Uncontrolled confounders:

Data contamination effects: Some reasoning tasks clustering with memorisation tasks suggest potential data leakage, but I haven’t systematically ruled out other confounding factors
Task-specific overfitting: The performance gains might be overfitted to the specific reasoning/memorisation task pairs used for vector extraction

When this approach likely fails:

Cross-architecture transfer (different model families)
Complex multi-step reasoning requiring long chains of thought
Domain-specific reasoning far removed from the training tasks
Production systems requiring robust performance across diverse inputs

My confidence levels:

High: Linear directions exist and can be extracted for specific model-task combinations
Medium : This generalises within model families for similar reasoning tasks
Low: This approach will generalise broadly across reasoning domains or replace RLHF comprehensively

Broader Implications

If these findings replicate and scale beyond their current limitations, the implications extend beyond just cost savings:

Democratisation of AI capabilities: Smaller organisations and researchers could access reasoning-enhanced models without massive computational budgets.

Rapid experimentation: The ability to quickly test different reasoning enhancements could accelerate AI research significantly.

Model interpretability: Understanding reasoning as linear directions provides new insights into how language models actually work internally.

Alignment research: This could offer new approaches to controlling model behaviour without expensive retraining.

What Would Change My Mind

Several findings would significantly update my confidence in this approach:

Failure of baseline controls: If random vector patching produces similar performance gains, this would suggest the effects aren’t specifically due to reasoning directions
Task generalisation failure: Poor performance on reasoning tasks beyond MMLU-pro would indicate severe overfitting limitations
Confounding factor identification: Discovery of systematic confounders that explain the performance gains without invoking reasoning transfer

The Research Gap That Needs Filling

This work sits at an interesting intersection but has significant holes that need addressing:

Immediate research priorities:

Comprehensive baseline studies—testing random vectors, isolated activation types, and control conditions
Task generalisation—validation across mathematical reasoning, logical inference, causal reasoning, and other domains
Confounder analysis—ruling out alternative explanations for the performance gains—Or finding potential confounders first
Cross-model transfer studies—extracting vector using model A, and test its steering effect in model B, which has a different size and/or architecture

Longer-term questions:

Can we identify “universal” reasoning directions that work across model families?
Does steering vectors compose for complex multi-skill tasks? How?
What are the fundamental limits of linear representation? And when the linear representations are for high-level cognitive capabilities?

Call to Action

This work demonstrates possibilities but requires significant validation before being used as an alternative to RLHF, in terms of reasoning task accuracy enhancement. The potential impact justifies immediate research investment, given the relatively low experimental costs.

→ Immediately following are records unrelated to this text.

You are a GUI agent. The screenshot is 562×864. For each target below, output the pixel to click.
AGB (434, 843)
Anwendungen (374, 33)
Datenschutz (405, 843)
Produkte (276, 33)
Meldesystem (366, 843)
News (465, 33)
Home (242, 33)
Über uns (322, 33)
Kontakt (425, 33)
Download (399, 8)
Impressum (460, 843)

For researchers: The methodology is straightforward to replicate and extend. Key priorities include running proper baseline controls, testing task generalisation, and systematic confounder analysis.

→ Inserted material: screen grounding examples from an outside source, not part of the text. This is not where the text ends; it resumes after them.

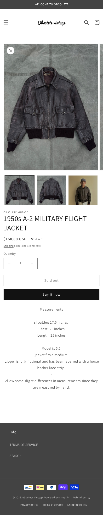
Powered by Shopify (56, 497)
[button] (6, 22)
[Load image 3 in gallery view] (83, 190)
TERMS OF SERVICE (24, 445)
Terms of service (53, 504)
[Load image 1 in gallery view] (19, 190)
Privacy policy (29, 504)
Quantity (10, 254)
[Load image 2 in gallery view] (51, 190)
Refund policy (81, 497)
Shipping (9, 245)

For practitioners: This approach shows promise for rapid prototyping and resource-constrained applications, but shouldn’t yet be deployed in production systems without extensive validation.

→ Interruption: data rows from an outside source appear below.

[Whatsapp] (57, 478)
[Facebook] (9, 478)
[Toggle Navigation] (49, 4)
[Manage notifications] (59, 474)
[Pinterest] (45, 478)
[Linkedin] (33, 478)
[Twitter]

The cost-benefit analysis is compelling enough that even modest success rates would make this approach valuable for many applications—but we need much stronger evidence before making broader claims about replacing traditional training paradigms.

Epistemic status: Cautiously optimistic with significant caveats. The initial results are intriguing and the theoretical foundations are solid, but critical limitations and uncontrolled factors mean this work is better viewed as preliminary evidence rather than a validated alternative to RLHF.

What experiments would you prioritise to validate or refute these findings? How would you design the missing baseline controls?